Category: New & Noteworthy

By Samantha Domingo


Fresno County has declared a state of emergency after health officials confirmed a second case of coronavirus (COVID-19) in Fresno. 

With officials urging residents to practice social distancing and the cancelation of large events, many owner-operated businesses in Fresno are left wondering how they’ll make ends meet. 

It’s uncertain times for Gail Zack, co-owner of Zack’s Brewery in Downtown Fresno. Zack shared her concerns over business slowing down in the past few weeks, the cancelation of FresYes Fest, and the cancelation of Grizzlies home games. She claims to have seen an immediate drop in business since COVID-19 hit Fresno.

(Gail and Steve Zack, owners of Zack's Brewing Co. located at 712 Fulton St.) 

“We’ve probably lost about $15,000 as of this last weekend and next weekend. It’s a big hit,” said Zack. “Downtown has lost a few events this year already and the coronavirus pandemic is not helping the situation.

Zack expressed her disappointment in the sudden loss of business. The brewery, which had opened in late 2018, was finally starting to get busier as more businesses opened up in the area. 

Practicing social distancing is difficult for a tap room, according to Zack. Her main concern is how to generate business without customers coming into the tap room. Although other businesses might be able to come up with ways to get around this obstacle, like through food delivery or online sales, it simply isn’t an option for Zack’s Brewery. 

(Inside of Zack's Brewery)

“Right now my husband, myself, and my daughter are working at the brewery. We don’t pay ourselves, so if we get sick and can’t come in, we'll have to be closed,” said Zack. “If I can’t make money and pay rent, I’m not sure what's going to happen.” 

Monisha Edwards, owner of two small businesses that operate in Fresno, shares the same concerns. Edwards runs Truth Branding, a brand strategy and marketing agency, and Scent & Fire Candle Company, which makes all-natural soy wax candles to promote self care and mental health. 

(Monisha Edwards, owner of Truth Branding and Scent & Fire Candle Company, located at 700 Van Ness #001) 

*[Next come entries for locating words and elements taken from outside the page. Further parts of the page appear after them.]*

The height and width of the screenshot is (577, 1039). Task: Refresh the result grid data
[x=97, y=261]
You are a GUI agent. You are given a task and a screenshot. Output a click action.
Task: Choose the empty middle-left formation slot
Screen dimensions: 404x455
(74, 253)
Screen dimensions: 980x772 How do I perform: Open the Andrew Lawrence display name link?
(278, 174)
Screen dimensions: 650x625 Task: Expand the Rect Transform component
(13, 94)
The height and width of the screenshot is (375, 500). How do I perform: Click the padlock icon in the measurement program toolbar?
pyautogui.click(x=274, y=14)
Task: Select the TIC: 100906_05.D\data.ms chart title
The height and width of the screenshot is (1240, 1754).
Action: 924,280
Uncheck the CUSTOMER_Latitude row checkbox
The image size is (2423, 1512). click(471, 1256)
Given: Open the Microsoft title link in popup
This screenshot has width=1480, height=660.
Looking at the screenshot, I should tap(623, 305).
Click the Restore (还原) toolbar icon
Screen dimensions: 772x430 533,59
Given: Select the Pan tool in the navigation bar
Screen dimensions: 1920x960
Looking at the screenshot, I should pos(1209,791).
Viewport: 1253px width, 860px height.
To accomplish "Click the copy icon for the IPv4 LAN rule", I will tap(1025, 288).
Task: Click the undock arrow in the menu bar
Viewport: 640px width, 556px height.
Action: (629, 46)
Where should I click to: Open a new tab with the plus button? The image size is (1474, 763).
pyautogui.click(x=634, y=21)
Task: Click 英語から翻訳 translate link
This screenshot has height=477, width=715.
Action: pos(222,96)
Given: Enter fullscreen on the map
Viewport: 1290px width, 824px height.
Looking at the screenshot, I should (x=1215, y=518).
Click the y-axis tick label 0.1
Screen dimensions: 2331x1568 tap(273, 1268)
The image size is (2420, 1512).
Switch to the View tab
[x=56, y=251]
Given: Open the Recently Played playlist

“I rely on the big festivals such as FresYes Fest and ArtHop for revenue, we do popups for my candle company. Now I have all these extra supplies that I don’t know what to do with,” said Edwards. “With the branding agency, a lot of the companies I planned to work with have pulled out. I'm looking at a loss of four or five figures.” 

Edwards has looked into other ways to build revenue remotely during times of social distancing. She is currently planning to host online workshops and webinars for those looking into branding and marketing strategies, and plans on having an online flash sale for Scent & Fire.
Edwards and Zack both remain hopeful that once the coronavirus fears have passed, business will return. Both stressed the importance of supporting local businesses during these difficult times.

“We shouldn’t let this pandemic get us down. It does feel like weird times right now, but don’t let it affect our thinking, our responsibilities,” said Edwards. “It might be a little tough, but just remain hopeful that everything will pass.” 

“This is something we've never gone through as a nation before, but we just have to survive. Once we're feeling better and allowed to go out again, come down and see us! Don’t forget about us,” said Zack. “We'll weather the tough times, we'll tough it out. Never forget toilet paper 2020. I feel like we’re going to get some really good beer names out of this when we can all laugh about it.”